Haïti aux oreilles du monde. Depuis sa sortie, 4 Kampé du chanteur franco-haïtien Joé Dwèt Filé ne cesse de faire vibrer les cœurs et de remplir les pistes de danse. Ce morceau, cocktail enivrant de konpa moderne, RnB français et groove caribéen, incarne un tournant majeur pour la musique haïtienne sur la scène internationale. Le refrain « Chérie nou sou sa kampé » est désormais gravé dans la mémoire collective, symbole d'une jeunesse créole qui assume pleinement son identité et ses aspirations.

Avec une production léchée, un flow sensuel et des punchlines tranchantes comme « La carte est black, disons Alléluia », l'artiste a su fédérer une communauté diasporique avide de représentations puissantes et authentiques. Résultat : plus de 79 millions de vues sur YouTube, des millions d’écoutes sur les plateformes, et une présence incontournable sur TikTok, Instagram et dans les clubs du monde entier.

Couronné "Best Artist UE" aux TRACE Awards 2025 et nommé aux BET Awards dans la catégorie Best International Artist, Joé Dwèt Filé devient un ambassadeur musical de la nouvelle esthétique créole mondiale. Il figure également parmi les favoris des Flammes 2025, avec quatre nominations qui confirment son statut de poids lourd de la scène urbaine francophone.

Mais derrière l’euphorie du succès, une controverse culturelle et juridique émerge.

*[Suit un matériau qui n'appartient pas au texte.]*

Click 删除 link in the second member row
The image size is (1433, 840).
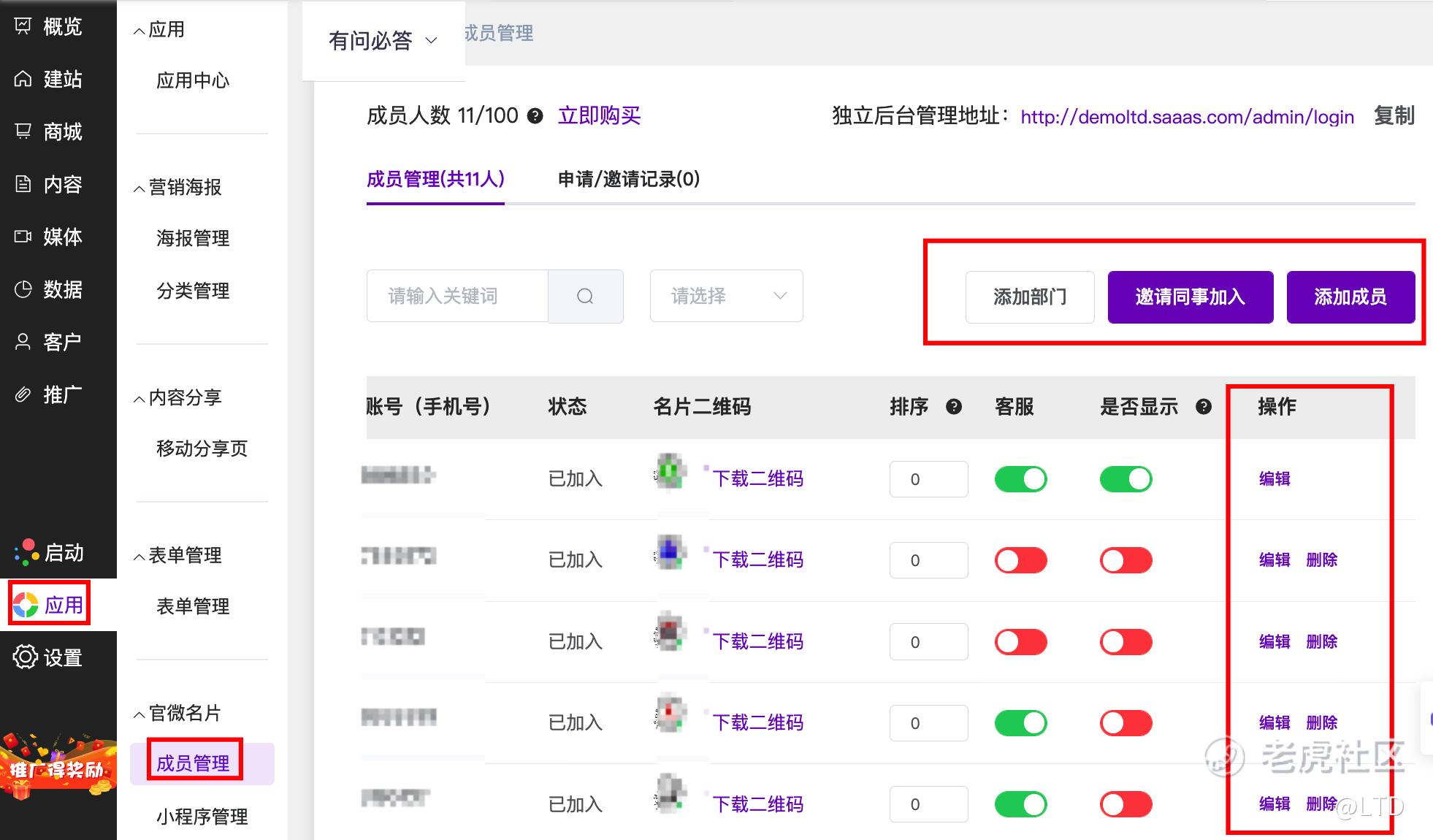point(1321,560)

Le morceau, qui semble puiser dans la richesse du patrimoine musical haïtien, fait l’objet d’une plainte pour violation de droits d’auteur. Au centre de cette affaire : Je Vais, chanson écrite en 2002 par Rouzier, et interprétée notamment par Emeline Michel et Beethova Obas. Pour les héritiers et les puristes, 4 Kampé ne serait pas une simple inspiration, mais une réappropriation non autorisée d’un morceau symbolique, souvent joué lors d’événements de mémoire collective.

Bien que Je Vais n’ait comptabilisé qu’environ 459 000 vues en dix ans, sa valeur symbolique et patrimoniale est immense. Elle représente une mémoire musicale, une parole générationnelle. La transformer en hit global sans reconnaissance explicite soulève des questions fondamentales sur le droit moral, la propriété culturelle et la transmission des œuvres haïtiennes.

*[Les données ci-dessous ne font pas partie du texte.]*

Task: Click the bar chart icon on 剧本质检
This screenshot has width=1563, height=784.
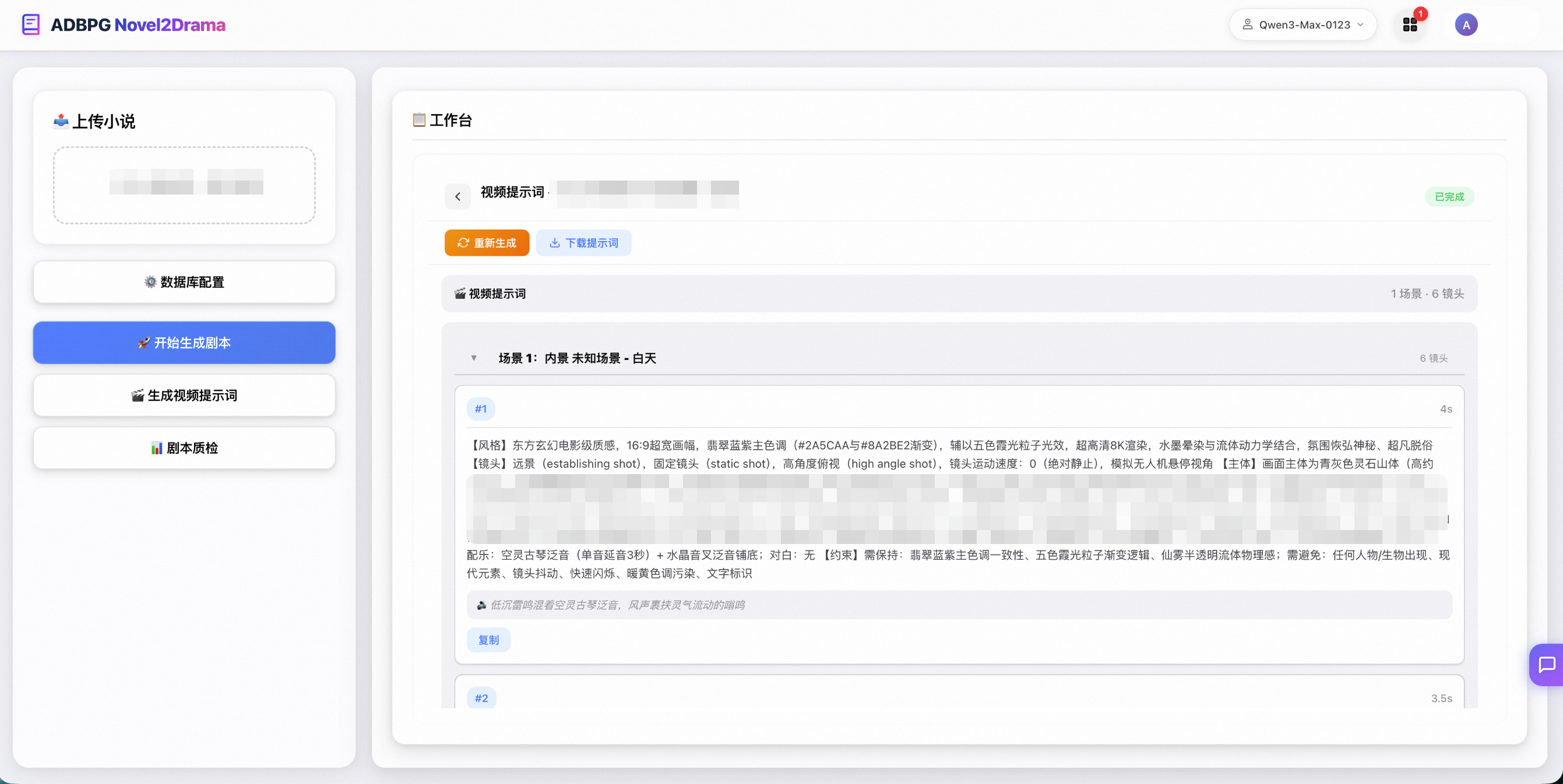Action: (157, 447)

Dans la plainte déposée aux États-Unis, Rouzier et ses représentants exigent réparation financière, reconnaissance des droits, et remboursement des frais juridiques. Fait étonnant : le comédien Tonton Bicha est également cité pour avoir repris publiquement des extraits de Je Vais lors d’un concert à Brooklyn en novembre 2024, sans autorisation préalable.

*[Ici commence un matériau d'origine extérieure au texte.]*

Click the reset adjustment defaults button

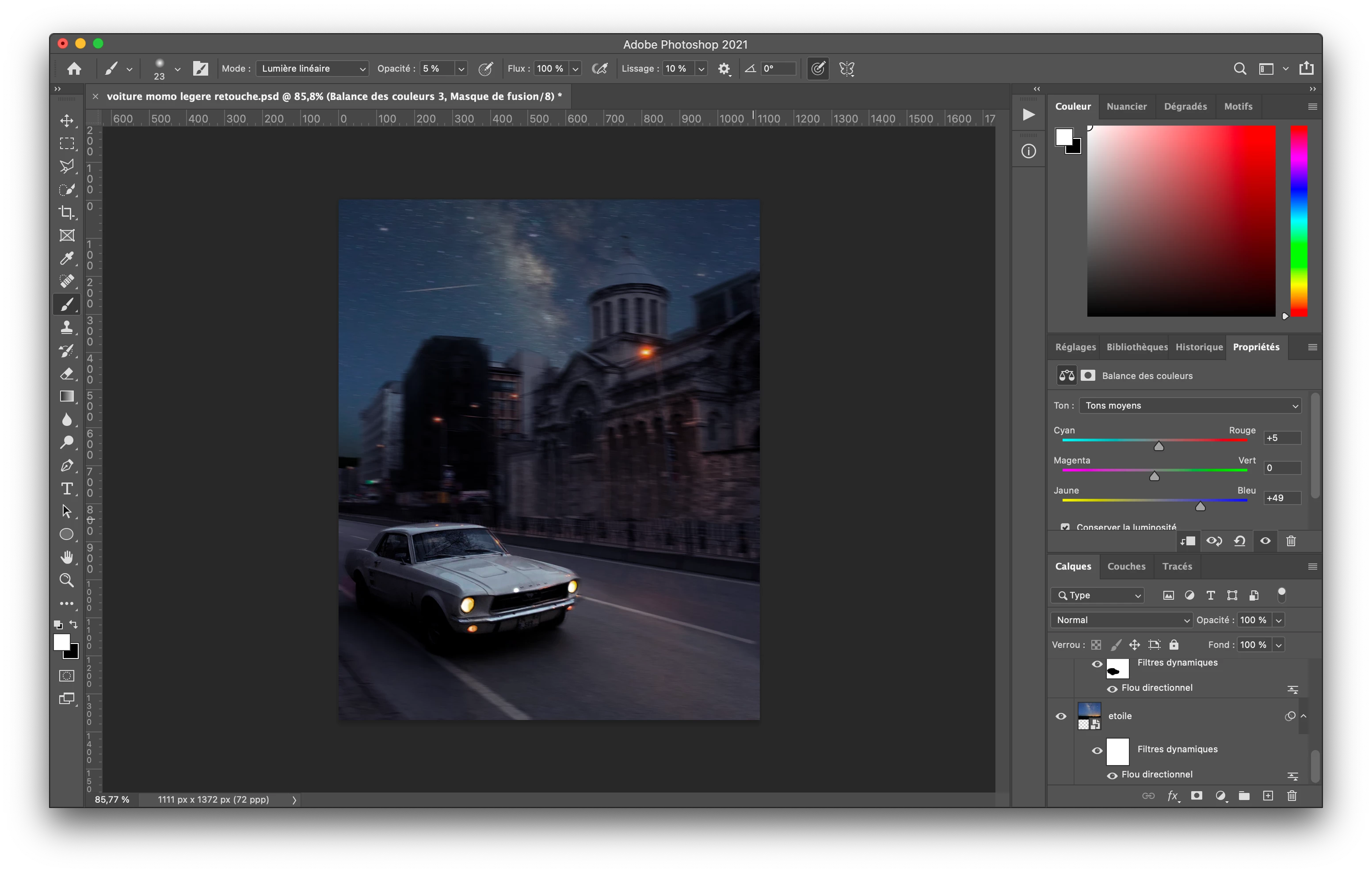coord(1239,541)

Cette affaire, loin d’être anecdotique, révèle un enjeu central : comment concilier popularité numérique et préservation du patrimoine ? Comment honorer les racines tout en réinventant l’héritage dans un contexte globalisé ? Loin d'opposer passé et présent, cette tension met en lumière l’urgence de créer des ponts entre générations d’artistes, de structurer les institutions de droits culturels en Haïti, et d’éduquer les créateurs à la gestion des droits d’auteur dans un écosystème mondialisé.

Plus qu’un simple tube, 4 Kampé devient alors un miroir des tensions créatives qui traversent la musique haïtienne contemporaine. Elle nous rappelle que le succès mondial ne peut se bâtir sans mémoire locale, et que toute innovation s’enracine dans un passé à respecter.